From the perspective of federal policymakers, any slowdown in merchandise inflation is positive, since that’s the component that’s led to the fastest year-overyear inflation since the 1980s. Inflation for services, while rising more recently, has largely maintained its pace from previous years. Lower demand for goods would also alleviate pressure in the shipping and labor markets.

Stock Market: Wall Street rumbled to the edge of a bear market Friday after another drop for stocks briefly sent the S& P 500 more than 20% below its peak set early this year. The S& P 500 index, which sits at the heart of most workers’ 401(k) accounts, was down as much as 2.3% for the day before a furious comeback in the final hour of trading sent it to a tiny gain of less than 0.1%. It finished 18.7% below its record, set on Jan. 3. The tumultuous trading capped a seventh straight losing week, its longest such streak since the dot-com bubble was deflating in 2001.

The S& P 500 finished the day up 0.57 points at 3,901.36. The Dow Jones Industrial Average swung from an early loss of 617 points to close 8.77 higher, or less than 0.1%, at 31,261.90. The Nasdaq composite trimmed a big loss to finish 33.88 points lower, or 0.3%, at 11,354.62.

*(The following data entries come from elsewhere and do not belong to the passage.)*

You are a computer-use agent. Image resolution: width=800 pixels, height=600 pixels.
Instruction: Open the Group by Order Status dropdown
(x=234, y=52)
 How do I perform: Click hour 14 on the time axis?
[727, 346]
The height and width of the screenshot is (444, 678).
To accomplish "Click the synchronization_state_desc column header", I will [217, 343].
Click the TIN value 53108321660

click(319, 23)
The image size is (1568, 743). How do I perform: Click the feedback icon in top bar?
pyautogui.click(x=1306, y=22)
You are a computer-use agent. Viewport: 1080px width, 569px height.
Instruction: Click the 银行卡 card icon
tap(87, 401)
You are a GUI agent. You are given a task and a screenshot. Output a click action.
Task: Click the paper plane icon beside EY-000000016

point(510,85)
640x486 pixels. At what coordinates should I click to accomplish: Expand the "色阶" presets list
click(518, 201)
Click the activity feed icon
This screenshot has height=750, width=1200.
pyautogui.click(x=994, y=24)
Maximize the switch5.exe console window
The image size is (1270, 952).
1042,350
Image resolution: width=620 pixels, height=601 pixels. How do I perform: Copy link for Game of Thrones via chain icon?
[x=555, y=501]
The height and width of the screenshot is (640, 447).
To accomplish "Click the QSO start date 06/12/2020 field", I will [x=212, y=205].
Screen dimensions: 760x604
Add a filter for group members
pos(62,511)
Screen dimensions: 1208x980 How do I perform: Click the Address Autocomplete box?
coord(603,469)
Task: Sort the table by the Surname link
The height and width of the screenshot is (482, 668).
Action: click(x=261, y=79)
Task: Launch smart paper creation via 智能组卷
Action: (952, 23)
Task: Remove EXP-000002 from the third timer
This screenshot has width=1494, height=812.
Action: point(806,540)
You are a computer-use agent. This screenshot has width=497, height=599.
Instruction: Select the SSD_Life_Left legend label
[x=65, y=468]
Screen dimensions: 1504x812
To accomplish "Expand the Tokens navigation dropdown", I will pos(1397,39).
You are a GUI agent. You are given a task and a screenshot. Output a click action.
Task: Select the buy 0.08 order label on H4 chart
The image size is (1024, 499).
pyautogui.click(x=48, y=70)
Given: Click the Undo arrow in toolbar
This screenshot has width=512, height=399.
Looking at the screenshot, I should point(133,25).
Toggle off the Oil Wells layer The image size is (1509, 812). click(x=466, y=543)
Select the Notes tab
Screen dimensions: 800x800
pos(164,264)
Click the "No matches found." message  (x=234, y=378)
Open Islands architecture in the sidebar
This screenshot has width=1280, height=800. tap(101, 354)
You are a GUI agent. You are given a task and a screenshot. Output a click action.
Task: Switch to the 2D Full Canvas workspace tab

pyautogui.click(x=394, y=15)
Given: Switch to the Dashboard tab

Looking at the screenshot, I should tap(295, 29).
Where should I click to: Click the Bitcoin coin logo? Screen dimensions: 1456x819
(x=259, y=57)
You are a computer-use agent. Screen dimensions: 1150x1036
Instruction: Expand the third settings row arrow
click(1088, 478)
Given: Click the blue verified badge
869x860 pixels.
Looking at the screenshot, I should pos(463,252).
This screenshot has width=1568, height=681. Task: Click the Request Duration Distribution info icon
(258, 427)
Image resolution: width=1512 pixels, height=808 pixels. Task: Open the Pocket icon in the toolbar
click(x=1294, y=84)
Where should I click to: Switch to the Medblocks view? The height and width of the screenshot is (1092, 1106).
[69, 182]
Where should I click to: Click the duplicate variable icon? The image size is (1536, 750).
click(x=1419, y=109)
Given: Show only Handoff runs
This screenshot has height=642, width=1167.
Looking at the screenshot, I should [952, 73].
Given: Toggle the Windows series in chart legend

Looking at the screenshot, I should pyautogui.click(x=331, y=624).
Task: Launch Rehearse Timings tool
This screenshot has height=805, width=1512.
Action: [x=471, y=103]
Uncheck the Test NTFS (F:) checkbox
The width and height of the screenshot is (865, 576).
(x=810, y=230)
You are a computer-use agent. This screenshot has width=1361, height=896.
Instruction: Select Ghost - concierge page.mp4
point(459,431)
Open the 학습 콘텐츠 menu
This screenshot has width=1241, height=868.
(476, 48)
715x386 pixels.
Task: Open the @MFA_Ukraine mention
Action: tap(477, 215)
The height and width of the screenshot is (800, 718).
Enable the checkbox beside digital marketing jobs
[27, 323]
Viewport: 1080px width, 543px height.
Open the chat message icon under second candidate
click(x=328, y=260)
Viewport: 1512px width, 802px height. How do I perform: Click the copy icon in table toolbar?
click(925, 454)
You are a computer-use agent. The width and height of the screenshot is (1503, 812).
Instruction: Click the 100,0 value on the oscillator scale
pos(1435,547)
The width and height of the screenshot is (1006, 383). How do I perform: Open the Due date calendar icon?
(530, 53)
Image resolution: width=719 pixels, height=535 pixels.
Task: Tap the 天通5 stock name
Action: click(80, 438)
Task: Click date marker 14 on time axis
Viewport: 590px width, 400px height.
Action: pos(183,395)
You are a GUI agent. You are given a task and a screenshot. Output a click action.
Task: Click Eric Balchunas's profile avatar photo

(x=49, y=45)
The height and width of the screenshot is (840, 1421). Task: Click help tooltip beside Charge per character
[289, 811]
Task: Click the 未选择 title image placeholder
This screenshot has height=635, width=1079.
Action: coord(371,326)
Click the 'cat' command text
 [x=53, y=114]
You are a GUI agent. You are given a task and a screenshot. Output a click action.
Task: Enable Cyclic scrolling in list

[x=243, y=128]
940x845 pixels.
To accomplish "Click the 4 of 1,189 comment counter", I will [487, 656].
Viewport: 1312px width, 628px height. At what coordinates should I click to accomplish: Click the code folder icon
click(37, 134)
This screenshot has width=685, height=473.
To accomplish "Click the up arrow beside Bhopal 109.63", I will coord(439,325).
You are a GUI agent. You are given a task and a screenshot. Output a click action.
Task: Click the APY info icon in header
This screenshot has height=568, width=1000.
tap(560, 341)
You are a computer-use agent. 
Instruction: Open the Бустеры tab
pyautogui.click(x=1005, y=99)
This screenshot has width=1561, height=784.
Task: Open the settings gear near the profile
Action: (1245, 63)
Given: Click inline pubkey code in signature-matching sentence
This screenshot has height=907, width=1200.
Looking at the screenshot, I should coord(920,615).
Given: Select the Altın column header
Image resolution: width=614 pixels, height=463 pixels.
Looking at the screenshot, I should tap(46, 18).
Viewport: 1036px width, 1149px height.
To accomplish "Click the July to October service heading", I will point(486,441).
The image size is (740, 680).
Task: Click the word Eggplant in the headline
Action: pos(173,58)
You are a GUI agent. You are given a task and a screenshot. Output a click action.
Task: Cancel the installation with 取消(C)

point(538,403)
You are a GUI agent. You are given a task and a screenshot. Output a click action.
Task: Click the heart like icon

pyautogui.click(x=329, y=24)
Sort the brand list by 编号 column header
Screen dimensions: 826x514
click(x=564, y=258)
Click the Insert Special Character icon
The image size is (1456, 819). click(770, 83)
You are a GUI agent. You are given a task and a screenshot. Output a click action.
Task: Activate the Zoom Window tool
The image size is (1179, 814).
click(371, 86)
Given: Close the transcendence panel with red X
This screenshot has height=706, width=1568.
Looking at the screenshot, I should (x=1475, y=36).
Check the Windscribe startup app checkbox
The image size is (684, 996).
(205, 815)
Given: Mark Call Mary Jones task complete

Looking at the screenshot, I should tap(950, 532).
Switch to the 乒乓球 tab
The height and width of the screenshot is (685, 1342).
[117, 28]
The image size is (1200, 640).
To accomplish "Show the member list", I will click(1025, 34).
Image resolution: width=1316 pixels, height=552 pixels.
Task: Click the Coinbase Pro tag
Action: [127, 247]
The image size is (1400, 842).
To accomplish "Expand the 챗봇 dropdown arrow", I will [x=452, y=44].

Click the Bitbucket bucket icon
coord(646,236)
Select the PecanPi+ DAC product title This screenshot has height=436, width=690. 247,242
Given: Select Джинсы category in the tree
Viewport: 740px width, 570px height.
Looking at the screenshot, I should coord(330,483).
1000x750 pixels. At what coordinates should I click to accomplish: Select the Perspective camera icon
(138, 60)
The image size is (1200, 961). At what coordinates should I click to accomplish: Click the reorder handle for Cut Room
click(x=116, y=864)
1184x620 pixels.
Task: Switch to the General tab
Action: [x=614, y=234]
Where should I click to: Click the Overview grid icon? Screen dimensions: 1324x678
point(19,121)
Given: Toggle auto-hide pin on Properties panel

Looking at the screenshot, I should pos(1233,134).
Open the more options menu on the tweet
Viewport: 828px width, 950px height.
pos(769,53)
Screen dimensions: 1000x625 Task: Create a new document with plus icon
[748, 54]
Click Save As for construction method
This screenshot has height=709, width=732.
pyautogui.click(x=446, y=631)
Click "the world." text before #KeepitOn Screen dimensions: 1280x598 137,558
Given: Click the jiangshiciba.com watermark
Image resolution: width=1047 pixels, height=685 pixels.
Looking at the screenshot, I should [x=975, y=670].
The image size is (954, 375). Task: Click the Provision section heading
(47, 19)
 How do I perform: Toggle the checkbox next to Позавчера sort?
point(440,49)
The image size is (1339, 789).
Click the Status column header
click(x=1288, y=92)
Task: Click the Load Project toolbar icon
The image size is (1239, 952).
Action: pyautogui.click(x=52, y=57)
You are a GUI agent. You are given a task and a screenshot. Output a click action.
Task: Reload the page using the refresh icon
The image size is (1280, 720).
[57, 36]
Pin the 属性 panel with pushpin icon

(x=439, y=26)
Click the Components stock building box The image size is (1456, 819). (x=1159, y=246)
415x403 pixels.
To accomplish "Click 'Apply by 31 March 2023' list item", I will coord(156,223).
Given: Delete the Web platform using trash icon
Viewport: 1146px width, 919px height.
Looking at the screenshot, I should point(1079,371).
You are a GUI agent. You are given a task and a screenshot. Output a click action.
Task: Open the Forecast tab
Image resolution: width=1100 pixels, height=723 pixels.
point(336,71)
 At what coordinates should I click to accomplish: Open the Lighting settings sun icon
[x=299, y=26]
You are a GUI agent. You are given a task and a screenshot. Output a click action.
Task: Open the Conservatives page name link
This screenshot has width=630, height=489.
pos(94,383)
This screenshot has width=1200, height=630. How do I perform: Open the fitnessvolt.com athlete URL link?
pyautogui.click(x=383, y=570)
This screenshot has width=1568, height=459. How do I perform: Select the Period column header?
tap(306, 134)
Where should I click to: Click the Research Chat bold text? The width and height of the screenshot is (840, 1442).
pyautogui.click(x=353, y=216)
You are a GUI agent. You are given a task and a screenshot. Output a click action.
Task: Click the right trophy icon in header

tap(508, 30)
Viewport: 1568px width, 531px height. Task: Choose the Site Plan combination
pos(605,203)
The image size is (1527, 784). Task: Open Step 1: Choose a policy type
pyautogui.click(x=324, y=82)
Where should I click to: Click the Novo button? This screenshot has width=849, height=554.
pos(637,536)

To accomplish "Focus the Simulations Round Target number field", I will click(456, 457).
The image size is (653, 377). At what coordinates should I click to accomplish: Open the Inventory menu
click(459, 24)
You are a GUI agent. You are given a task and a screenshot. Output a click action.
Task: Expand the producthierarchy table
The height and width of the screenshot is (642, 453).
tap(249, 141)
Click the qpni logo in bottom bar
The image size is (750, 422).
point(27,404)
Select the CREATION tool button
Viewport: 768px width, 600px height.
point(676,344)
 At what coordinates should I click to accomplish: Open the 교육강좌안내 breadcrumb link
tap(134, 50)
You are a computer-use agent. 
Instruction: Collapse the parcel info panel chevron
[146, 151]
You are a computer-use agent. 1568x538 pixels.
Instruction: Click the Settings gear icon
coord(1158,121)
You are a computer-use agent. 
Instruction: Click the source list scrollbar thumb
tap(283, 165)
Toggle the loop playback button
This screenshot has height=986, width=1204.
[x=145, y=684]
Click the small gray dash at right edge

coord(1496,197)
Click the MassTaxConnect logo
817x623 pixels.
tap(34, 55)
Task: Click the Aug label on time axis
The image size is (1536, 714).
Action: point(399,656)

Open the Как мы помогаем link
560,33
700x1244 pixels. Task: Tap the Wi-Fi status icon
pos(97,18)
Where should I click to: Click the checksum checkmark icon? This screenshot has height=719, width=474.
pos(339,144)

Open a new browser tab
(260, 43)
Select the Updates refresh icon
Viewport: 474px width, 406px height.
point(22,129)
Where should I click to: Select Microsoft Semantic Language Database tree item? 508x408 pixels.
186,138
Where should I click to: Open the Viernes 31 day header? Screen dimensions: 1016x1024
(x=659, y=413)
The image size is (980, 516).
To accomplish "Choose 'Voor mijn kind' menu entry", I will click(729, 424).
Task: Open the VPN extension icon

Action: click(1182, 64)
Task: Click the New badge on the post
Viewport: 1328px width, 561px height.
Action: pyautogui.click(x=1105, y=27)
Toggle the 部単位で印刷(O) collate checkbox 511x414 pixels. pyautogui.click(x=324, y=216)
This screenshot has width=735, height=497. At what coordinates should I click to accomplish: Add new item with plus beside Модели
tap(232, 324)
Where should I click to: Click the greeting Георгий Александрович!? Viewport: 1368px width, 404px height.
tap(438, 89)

Because the S& P 500 did not finish the day more than 20% below its record, the company in charge of the index says a bear market has not officially begun. Of course, the 20% threshold is an arbitrary number.

Many big tech stocks, seen as some of the most vulnerable to rising interest rates, have already fallen much more than 20% this year. That includes a 37.2% tumble for Tesla and a 69.1% nosedive for Netflix.

It’s a sharp turnaround from the powerful run Wall Street enjoyed after emerging from its last bear market in early 2020, at the start of the pandemic. Through it, the S& P 500 more than doubled.

With inflation at its highest level in four decades, the Fed has aggressively turned away from keeping interest rates super-low in order to support markets and the economy. Instead it’s raising rates and making other moves in hopes of slowing the economy enough to tamp down inflation. The worry is if it goes too far or too quickly.

The yield on the 10-year Treasury note, which helps set mortgage rates, fell to 2.78% from 2.85% late Thursday. Goldman Sachs economists recently put the probabilty of a U.S. recession in the next two years at 35%.